**Passage provided:**
Broadcast and Professional Solutions sales decreased 16.9% to $31.3 million in the quarter ended March 31, 2002, from $37.6 million in the quarter ended March 31, 2001. Broadcast and Professional Solutions sales decreased 19.0% to $86.9 million in the nine months ended March 31, 2002, from $107.2 million in the nine months ended March 31, 2001. Broadcast and Professional Solutions sales decreased because of decreases in sales of our content creation products and team sports systems, which were partially offset by increases in sales of solutions used by broadcasters in live-to-air applications and the addition of $3.8 million in sales, for the nine months ended March 31, 2002, of products from product lines acquired from FAST Multimedia in October 2001.
 
Personal Web Video sales decreased 3.9% to $29.4 million in the quarter ended March 31, 2002 from $30.6 million in the quarter ended March 31, 2001. Personal Web Video sales decreased 14.3% to $79.9 million in the nine months ended March 31, 2002 from $93.2 million in the nine months ended March 31, 2001. Personal Web Video sales decreased due to a decrease in sales of products aimed at the business market, which include the DV500, DC30plus, DC1000, and DC2000 products. This sales decrease was partially offset by increased sales for some of our new business products, which include Pro-ONE, that was introduced to the market in August 2001, and our new consumer software products, including Studio version 7 editing software, that shipped in June 2001, and Pinnacle Express DVD authoring software, that was introduced to the market in September 2001.
 
Since a majority of our Personal Web Video sales are directed toward the consumer, we usually experience an increase in sales during the second quarter of our fiscal year due to the “holiday buying season.” Our Personal Web Video sales have, in the past, increased from the first quarter to the second quarter of our fiscal year and, subsequently, decreased from the second quarter to the third quarter of our fiscal year. During fiscal 2002, our Personal Web Video sales increased 41.9% from the first quarter to the second quarter, and subsequently, decreased 0.9% from the second quarter to the third quarter. Although sales only decreased 0.9% from the second quarter to the third quarter of fiscal 2002, the level of dollar sales for the third quarter of fiscal 2002 was at approximately the same level as the third quarter of fiscal 2001. During fiscal 2001, our Personal Web Video sales increased 52.9% from the first quarter to the second quarter and, subsequently, decreased 19.3% from the second quarter to the third quarter. During fiscal 2000, our Personal Web Video sales increased 46.2% from the first quarter to the second quarter and, subsequently, decreased 10.7% from the second quarter to the third quarter.

**Problems and tasks:**
a) Transcribe the stretch of the sales passage from "Personal Web Video sales decreased 3.9%" through "in September 2001.".
b) Using the sales passage, decide whether each statement agrees with it. Answer yes or no for each and quote the words that settle it. (i) Broadcast and Professional Solutions sales were $31.3 million in the quarter ended March 31, 2002. (ii) Studio version 7 editing software shipped in September 2001. (iii) During fiscal 2001, Personal Web Video sales rose 46.2% from the first quarter to the second quarter.
c) Turn the paragraph of the sales passage that begins "Personal Web Video sales decreased 3.9%" into a short list that keeps its main facts.

**Given entries:**
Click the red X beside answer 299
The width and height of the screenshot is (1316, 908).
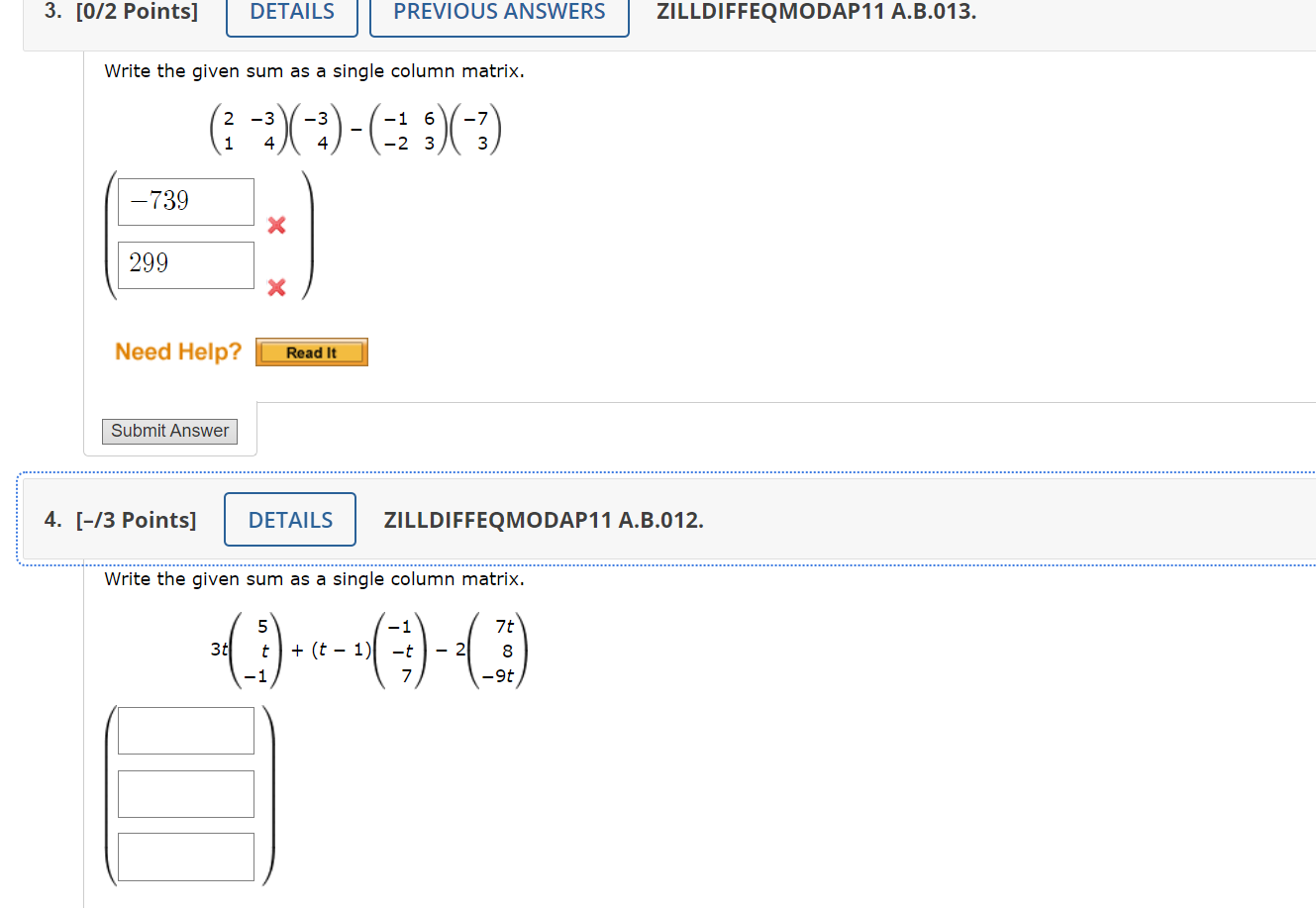[275, 289]
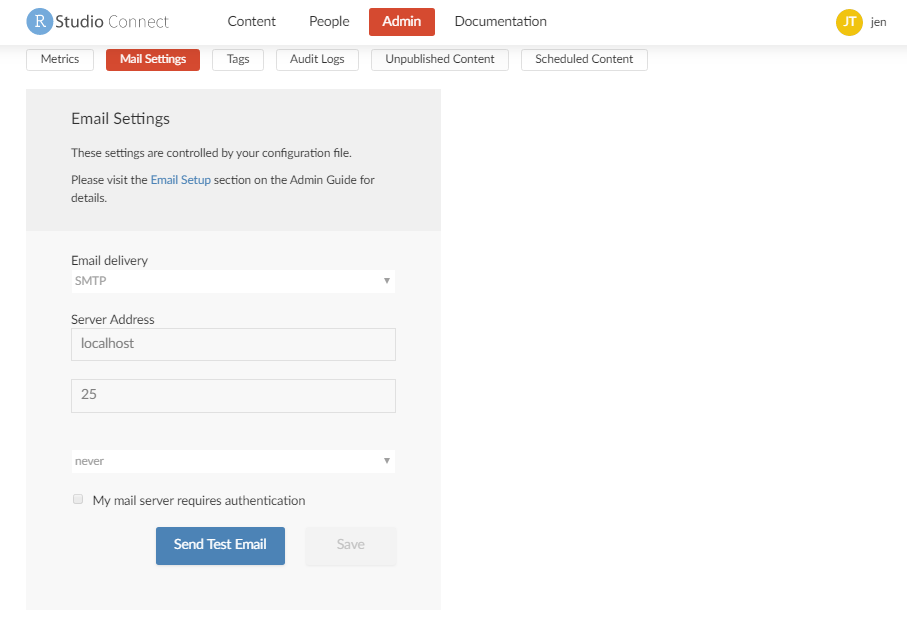
Task: Switch to Unpublished Content tab
Action: point(440,60)
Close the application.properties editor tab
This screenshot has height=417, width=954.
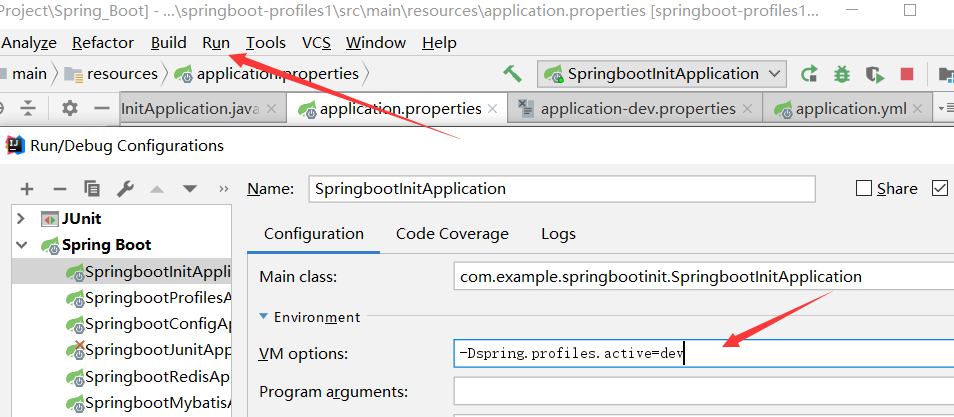493,109
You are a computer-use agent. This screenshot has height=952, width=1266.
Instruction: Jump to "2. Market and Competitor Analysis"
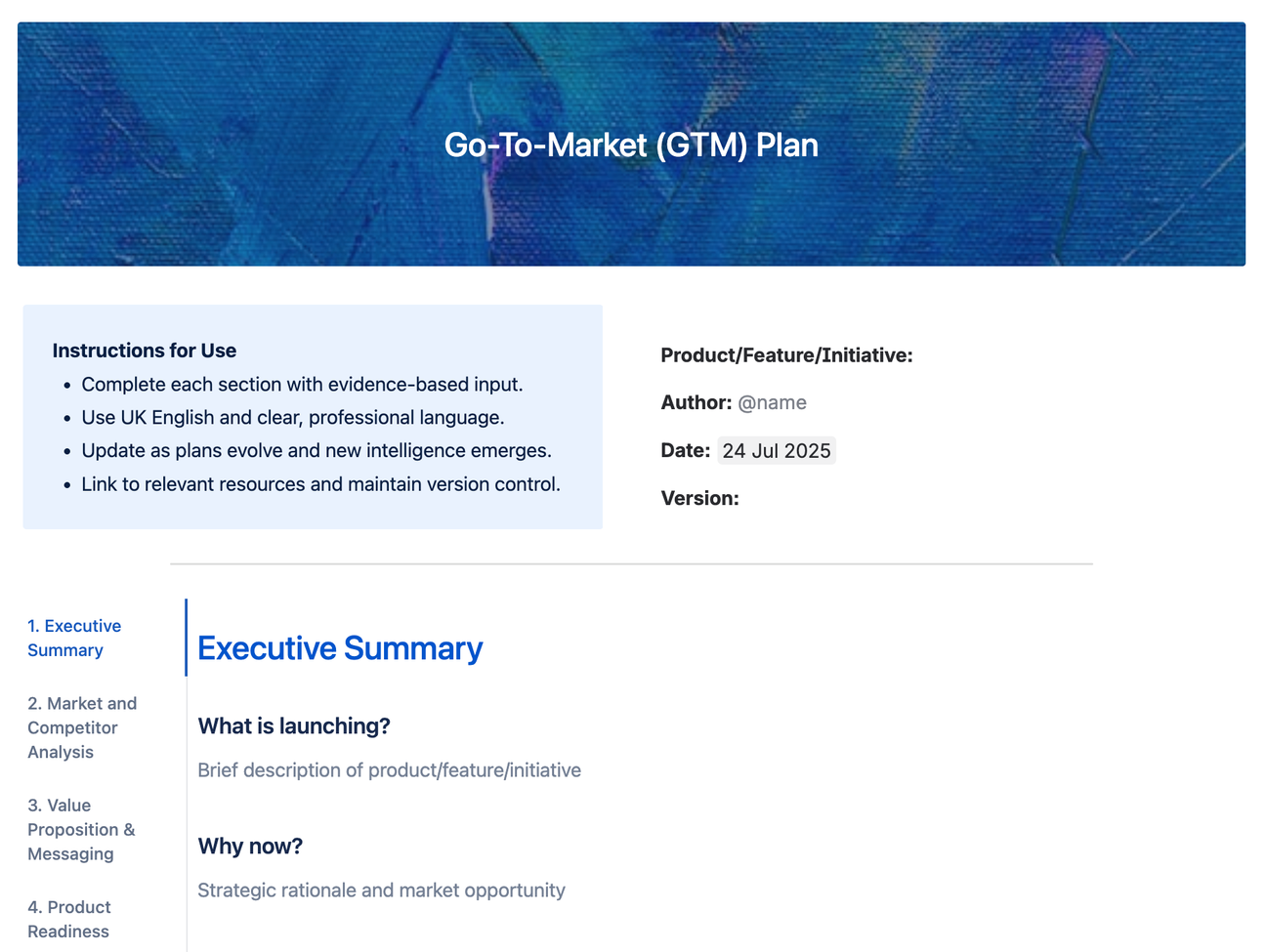click(82, 727)
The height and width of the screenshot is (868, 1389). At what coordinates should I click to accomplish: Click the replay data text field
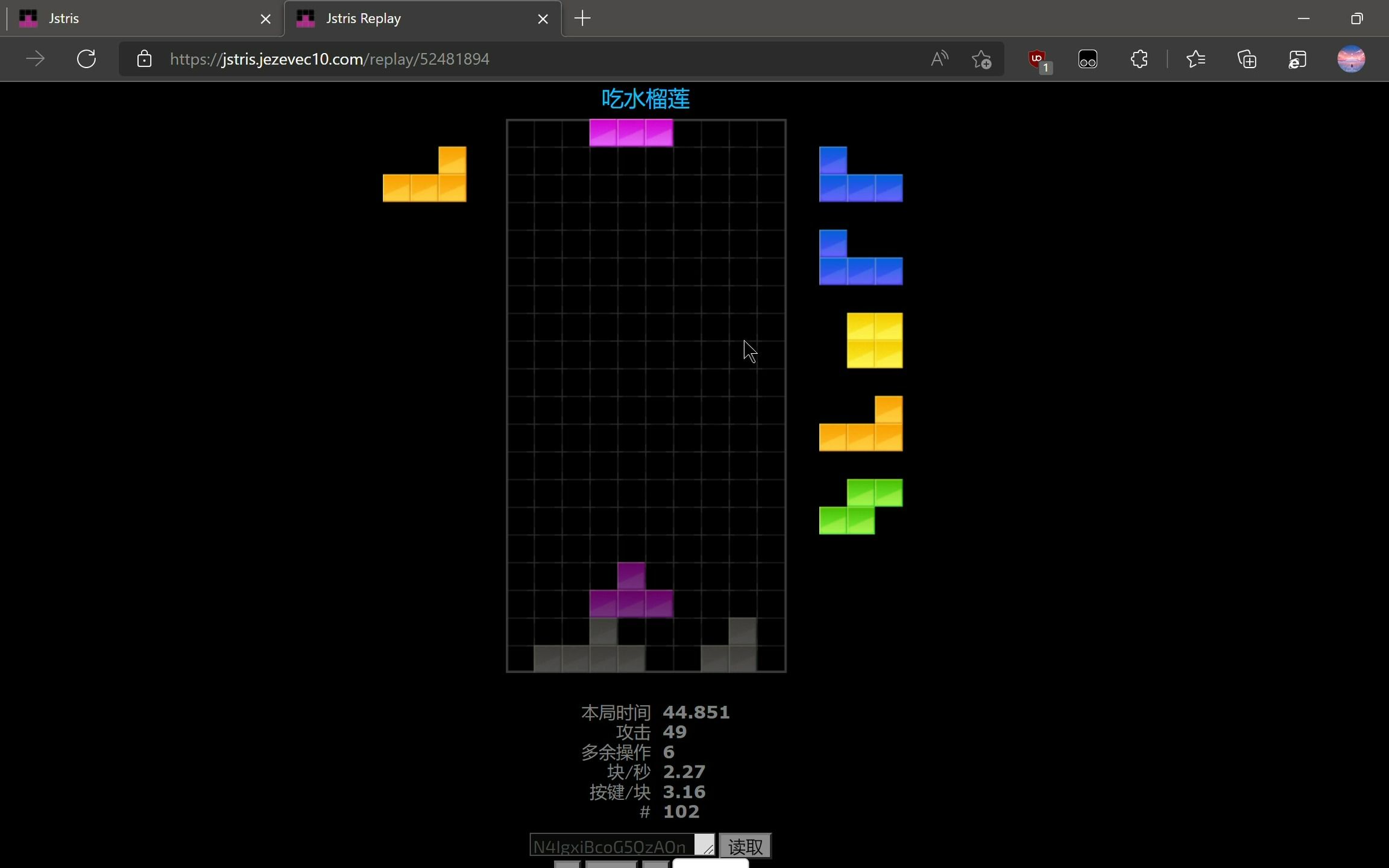(x=612, y=846)
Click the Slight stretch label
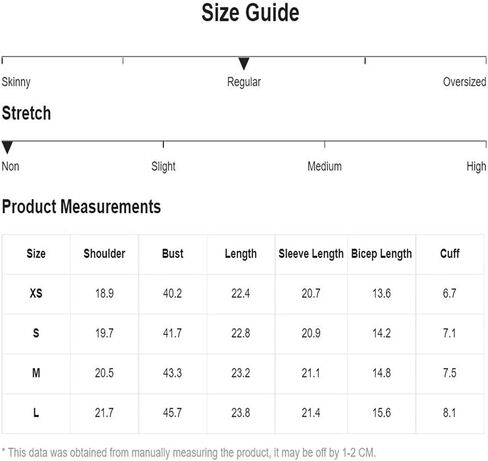The height and width of the screenshot is (461, 488). [x=163, y=166]
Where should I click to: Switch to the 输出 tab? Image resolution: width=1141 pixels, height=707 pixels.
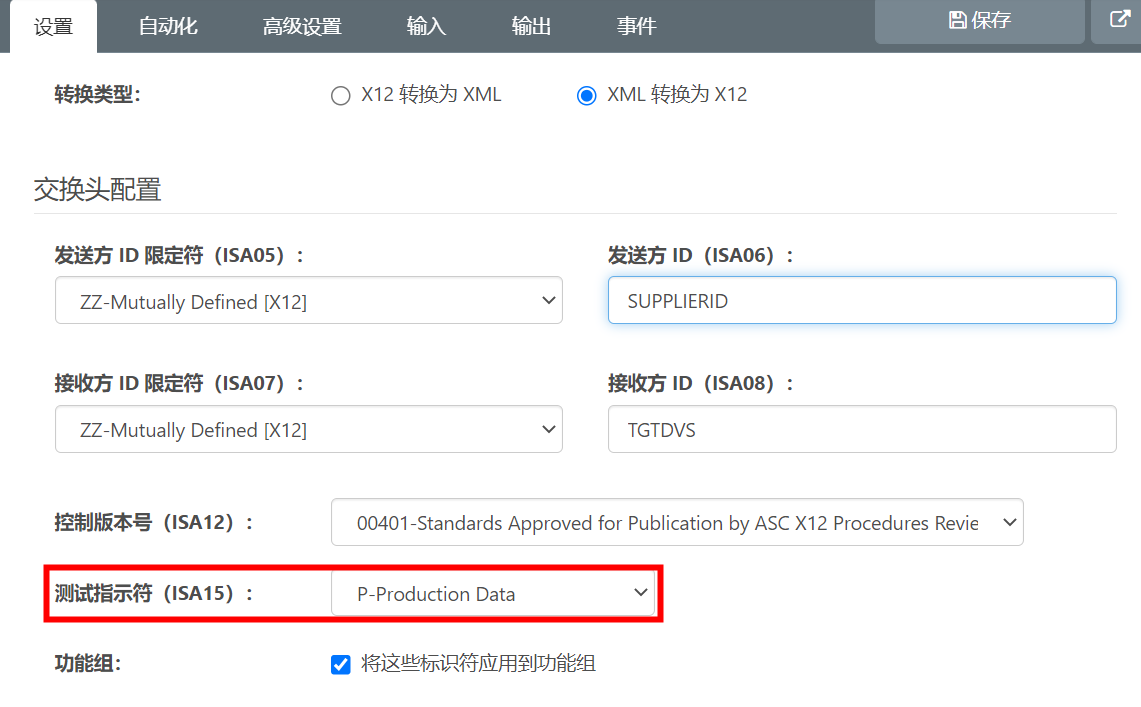531,27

**Answers given:**
a)
Personal Web Video sales decreased 3.9% to $29.4 million in the quarter ended March 31, 2002 from $30.6 million in the quarter ended March 31, 2001. Personal Web Video sales decreased 14.3% to $79.9 million in the nine months ended March 31, 2002 from $93.2 million in the nine months ended March 31, 2001. Personal Web Video sales decreased due to a decrease in sales of products aimed at the business market, which include the DV500, DC30plus, DC1000, and DC2000 products. This sales decrease was partially offset by increased sales for some of our new business products, which include Pro-ONE, that was introduced to the market in August 2001, and our new consumer software products, including Studio version 7 editing software, that shipped in June 2001, and Pinnacle Express DVD authoring software, that was introduced to the market in September 2001.

b)
(i) Yes: "Broadcast and Professional Solutions sales decreased 16.9% to $31.3 million in the quarter ended March 31, 2002"
(ii) No: "Studio version 7 editing software, that shipped in June 2001"
(iii) No: "During fiscal 2001, our Personal Web Video sales increased 52.9% from the first quarter to the second quarter"

c)
- Quarter ended March 31, 2002: Personal Web Video sales fell 3.9% to $29.4 million, from $30.6 million a year earlier.
- Nine months ended March 31, 2002: sales fell 14.3% to $79.9 million, from $93.2 million a year earlier.
- Cause: lower sales of business-market products (DV500, DC30plus, DC1000, DC2000).
- Partly offset by new business products, including Pro-ONE (introduced August 2001).
- Also partly offset by new consumer software: Studio version 7 (shipped June 2001) and Pinnacle Express DVD authoring software (introduced September 2001).